The range runs from the line containing "Viewport: 1280px width, 740px height." to the last line of the entries. Restate those lines word for word, without the pictures.

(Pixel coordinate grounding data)
****************************************

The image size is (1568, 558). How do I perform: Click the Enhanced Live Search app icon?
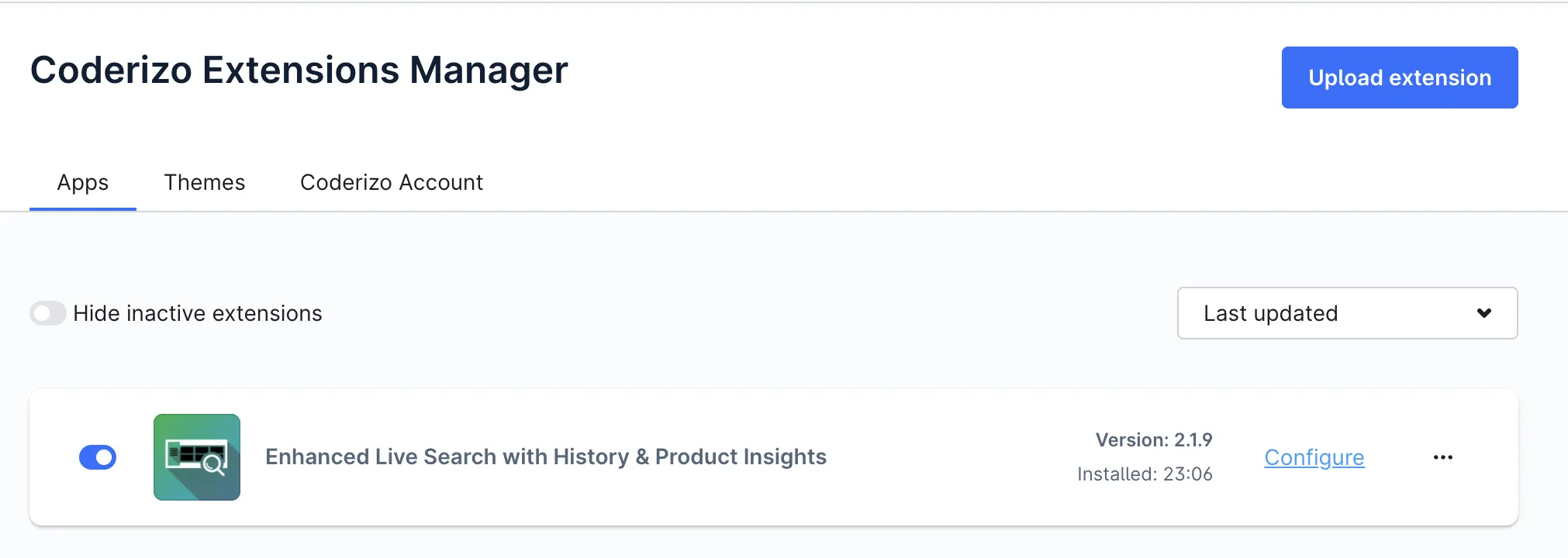click(x=196, y=457)
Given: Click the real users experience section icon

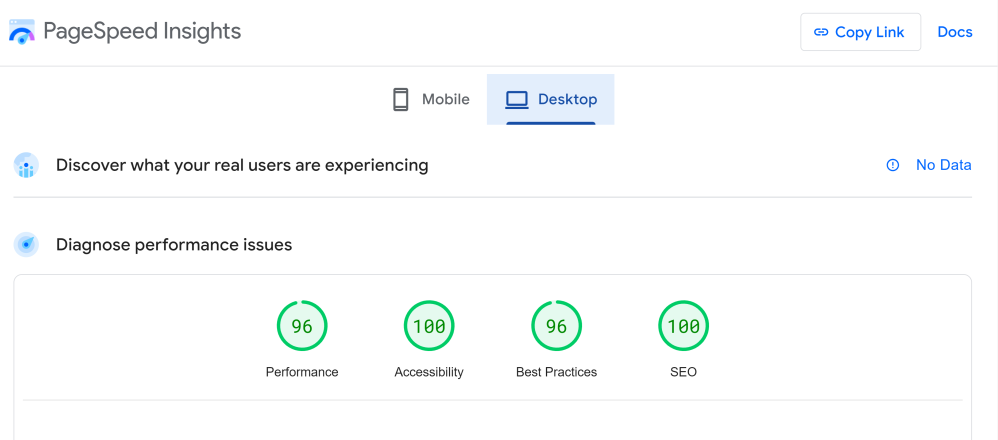Looking at the screenshot, I should tap(26, 165).

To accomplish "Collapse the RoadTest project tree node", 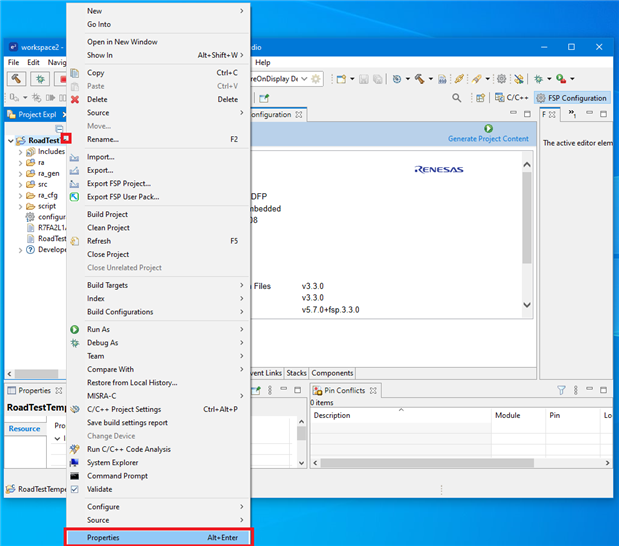I will [x=10, y=141].
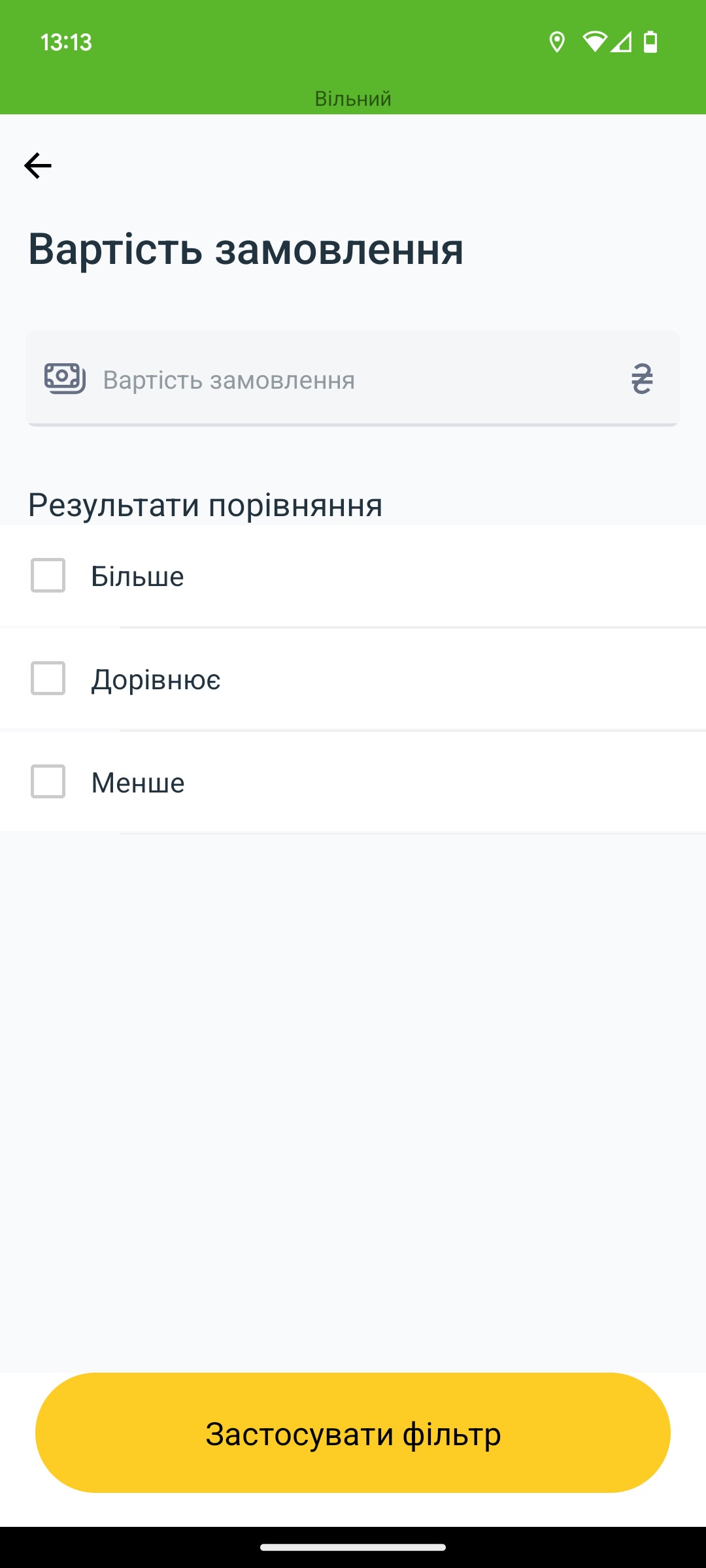This screenshot has height=1568, width=706.
Task: Tap the location pin status icon
Action: pos(557,42)
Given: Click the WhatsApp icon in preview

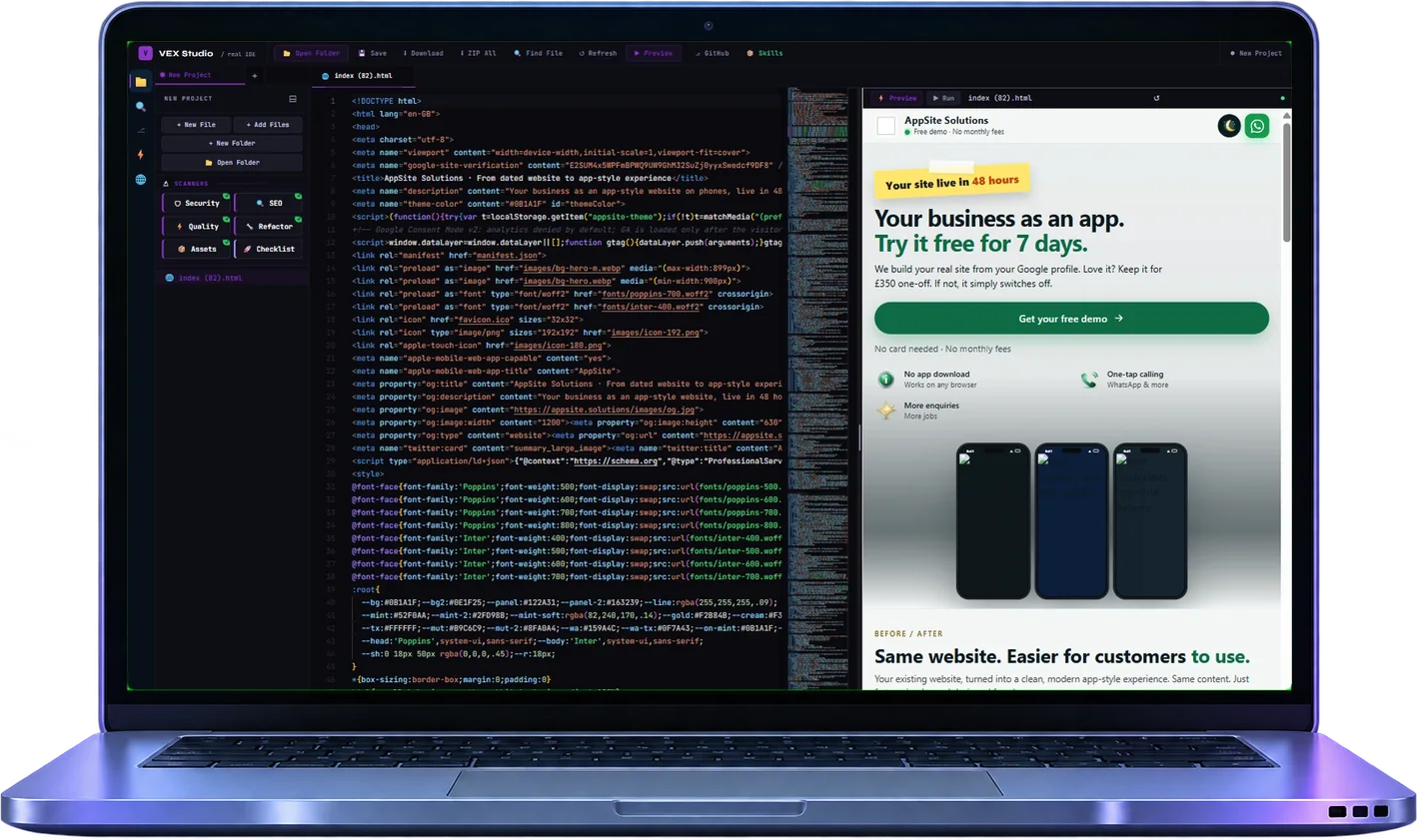Looking at the screenshot, I should [1257, 126].
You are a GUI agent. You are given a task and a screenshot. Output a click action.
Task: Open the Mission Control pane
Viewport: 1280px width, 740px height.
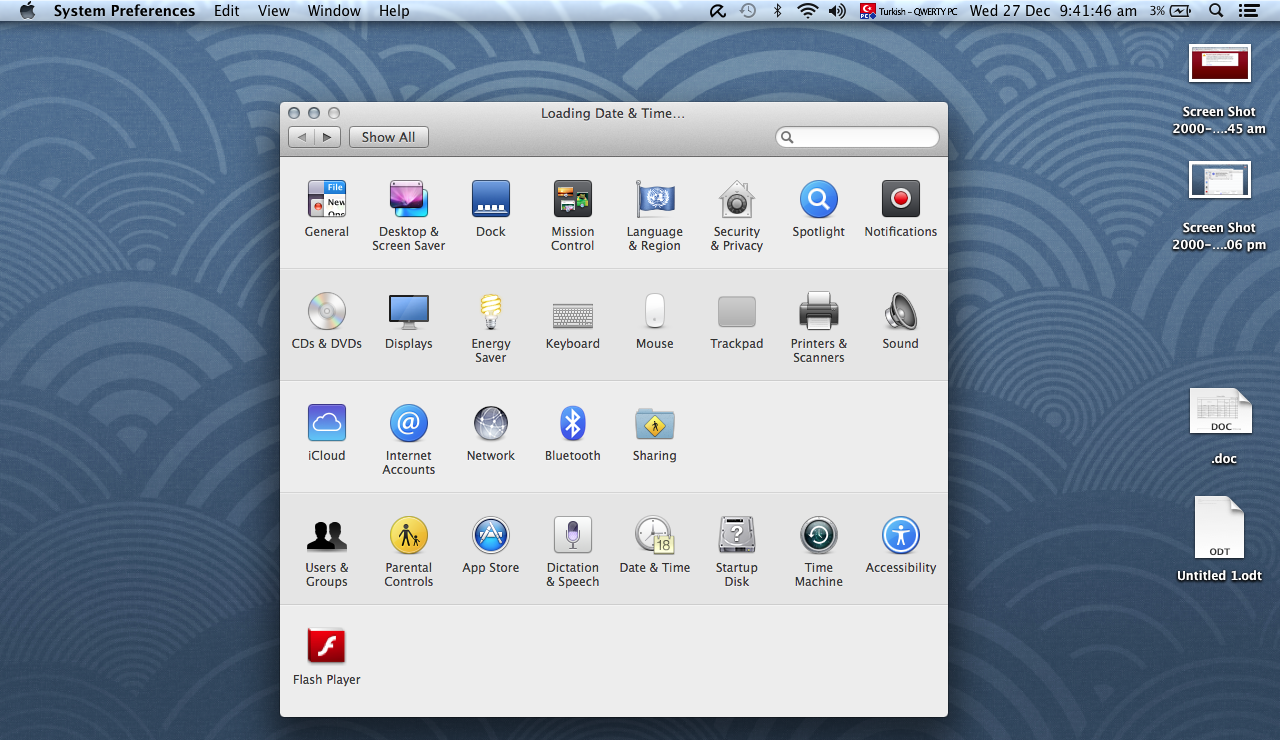pos(572,200)
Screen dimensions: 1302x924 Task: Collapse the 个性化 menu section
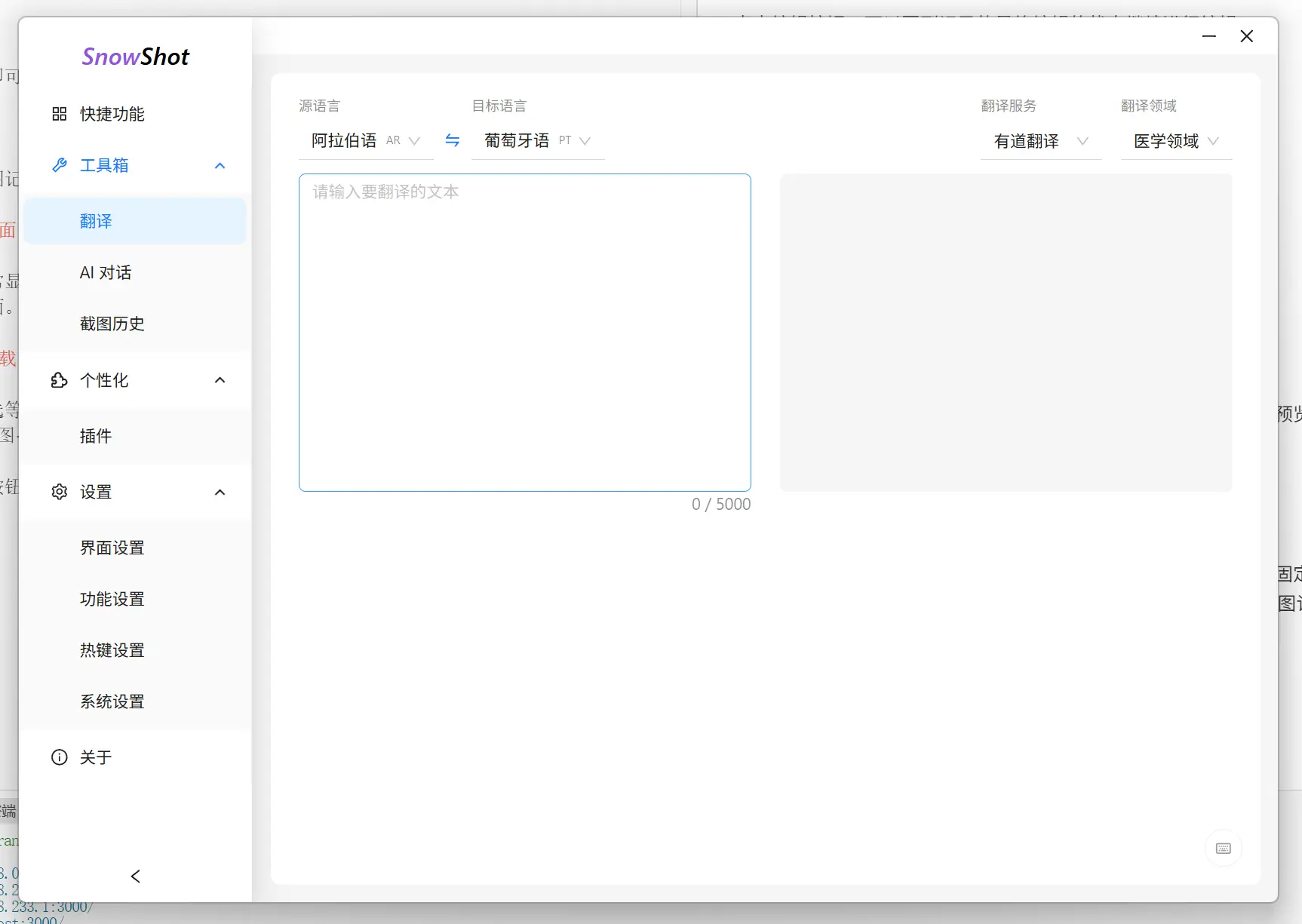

****************************************

Exercise answer:
Viewport: 1280px width, 740px height.
pos(572,200)
Screen dimensions: 1302x924 Task: Collapse the 个性化 menu section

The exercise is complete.